South Africa's Competition Tribunal recently approved, with conditions, Glencore's proposed US$973 million acquisition of Chevron Corp's South African (CSA) subsidiary.
Analysts say that this probably ends the chances of China Petroleum and Chemicals Corp (Sinopec) winning through with its own bid for Chevron.
Sinopec was awarded preferred bidder status for CSA in March 2017, but subsequently global commodities trading company Glencore came in with a rival bid. In January this year Sinopec tried to strengthen its position by committing to upgrade the Cape Town based refinery which forms part of the deal.
However, though Chevron had agreed to sell its 75% stake, there was a clause in the contract that a group of local shareholders, who had acquired a 23% stake under the Black Economic Empowerment programme after the end of apartheid, had a pre-emptive right in any subsequent selloff by Chevron.
Last week the Competition Tribunal approved, with conditions, the proposed merger between Off The Shelf Investments (OTS) and CSA. Once this merger is completed, Glencore will take control of the new company. OTS has engaged Glencore Energy UK as its technical and financial adviser. Glencore is providing OTS with the funding to exercise its pre-emptive right.
The assets include the 110,000 barrel-per-day oil refinery in Cape Town, a lubricants plant in Durban as well as 845 service stations and other oil storage facilities. It also includes 220 convenience stores across South Africa and Botswana.
In 1936, a partnership between Chevron and Texaco created Caltex. In 1966, Caltex bolstered its standing as a key investor in South Africa with the construction of the refinery, which produces gasoline, diesel, jet fuel, liquefied petroleum gas, fuel oil, asphalt and other products. CSA also has interests in a lubricants manufacturing plant in Durban.

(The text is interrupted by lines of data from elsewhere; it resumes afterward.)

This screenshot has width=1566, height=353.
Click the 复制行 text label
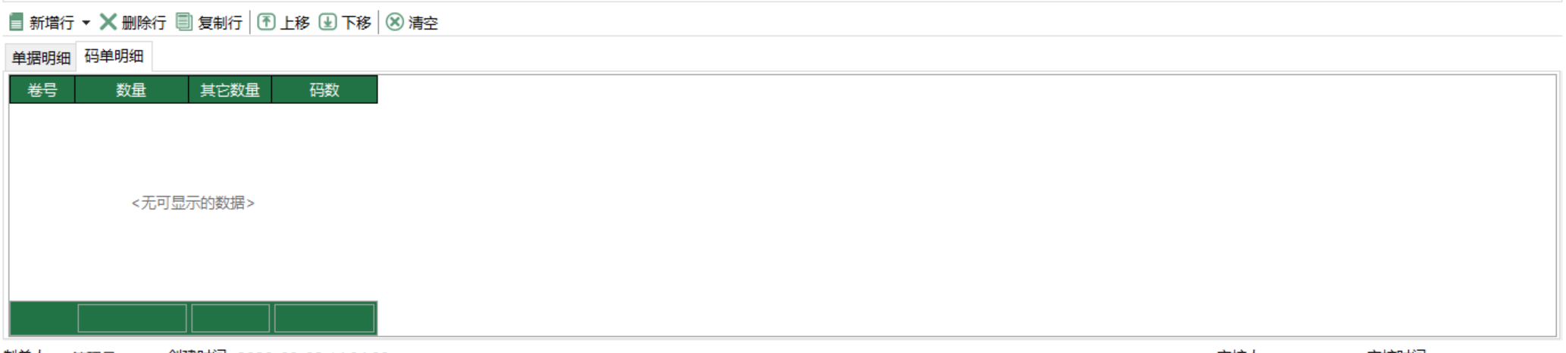pos(220,23)
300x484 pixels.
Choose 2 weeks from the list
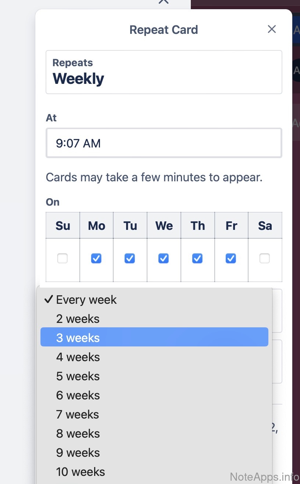pyautogui.click(x=78, y=319)

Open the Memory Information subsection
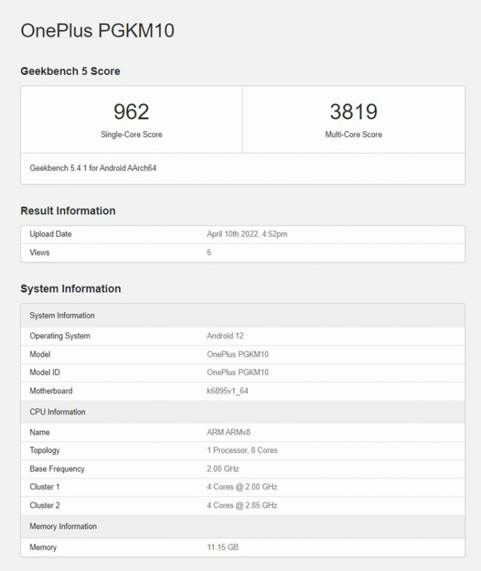click(x=62, y=526)
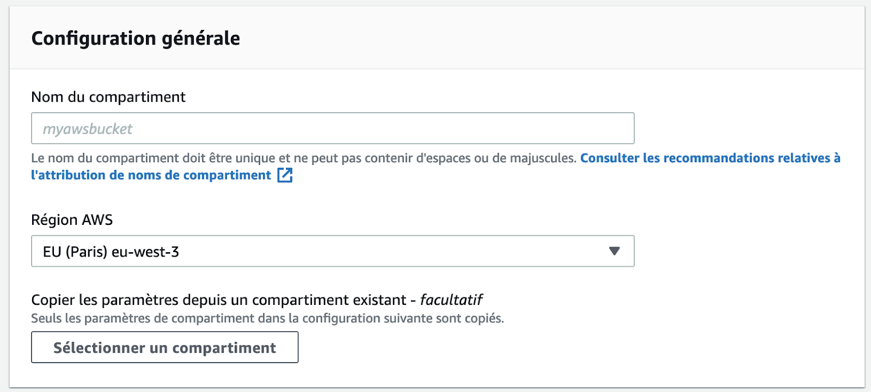Click the l'attribution de noms de compartiment link
The height and width of the screenshot is (392, 871).
tap(151, 175)
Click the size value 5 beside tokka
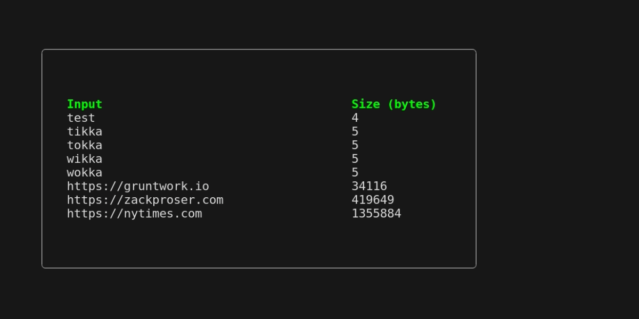Image resolution: width=639 pixels, height=319 pixels. point(355,145)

In its assessment of the proposed merger between OTS and CSA, the Competition Commission said that there were public interest concerns surrounding the deal, which included the impact on employment and the industrial sector and region.
Conditions agreed by OTS include the preservation of jobs after the merger, as well as the continuation with CSA retirees' medical aid subsidy, and the establishment of a development fund focused on the development of small businesses and black-owned businesses.